In other words, these technological advances will empower us in some ways, while simultaneously disempower us in other profound ways. “Anthropology of our time” will need to account for the ways in which technology is transforming notions of the ‘self’ and of citizenship and belonging – especially as AI may enable more surveillance and therefore a different kind of relationship to power.
Moreover, advancements in recent decades also point to important transformations to human institutions and values, such as meritocracy (enhancements may confer extra capabilities to those who can afford access to such interventions), the authenticity of the human experience, as well as the notion of equal human rights and human dignity grounded in our shared humanity. It is perhaps more accurate to say that the study of anthropology for our times will be rebranded into ‘techno-anthropology’ because technology and innovation will feature heavily in all our social relations, self-identity and even our sense of belonging to groups and states.
Alexander Görlach: On the grounds of such a new image of mankind: can technology help us address and solve the most pressing issues of our time: climate change and a new economic system that ultimately creates fairness in an age of shrinking resources? This development would effectively bring the third challenge of the current era to a halt to: the millions of refugees that flee due to climate change and desolate economies in their home countries.

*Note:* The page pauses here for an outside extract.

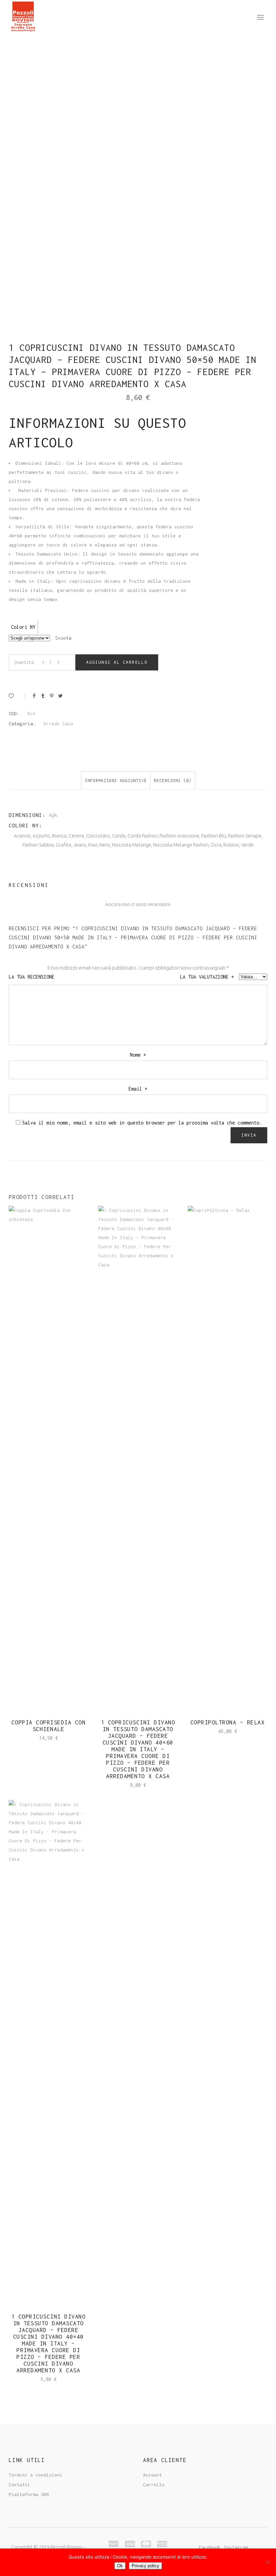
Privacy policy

Professor Nayef Al-Rodhan: Yes, technology can help us tackle some of the most pressing challenges of our times, including in the area of climate change. Some suggested possible ways to use machine learning to that end include, among others, improving energy efficiency and making buildings more energy-efficient, monitoring deforestation, and creating better climate predictions. However, the potential of technology to be a savior of humanity is ultimately limited and must not be used with a view to compensate for lack of human responsibility and responsible human action.